■ Data extract

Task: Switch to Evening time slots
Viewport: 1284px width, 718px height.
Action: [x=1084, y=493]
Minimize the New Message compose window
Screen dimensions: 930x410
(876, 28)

■ Work to complete
Copy the listing above word for word, every line of it.

■ Answer to the problem
Task: Switch to Evening time slots
Viewport: 1284px width, 718px height.
Action: [x=1084, y=493]
Minimize the New Message compose window
Screen dimensions: 930x410
(876, 28)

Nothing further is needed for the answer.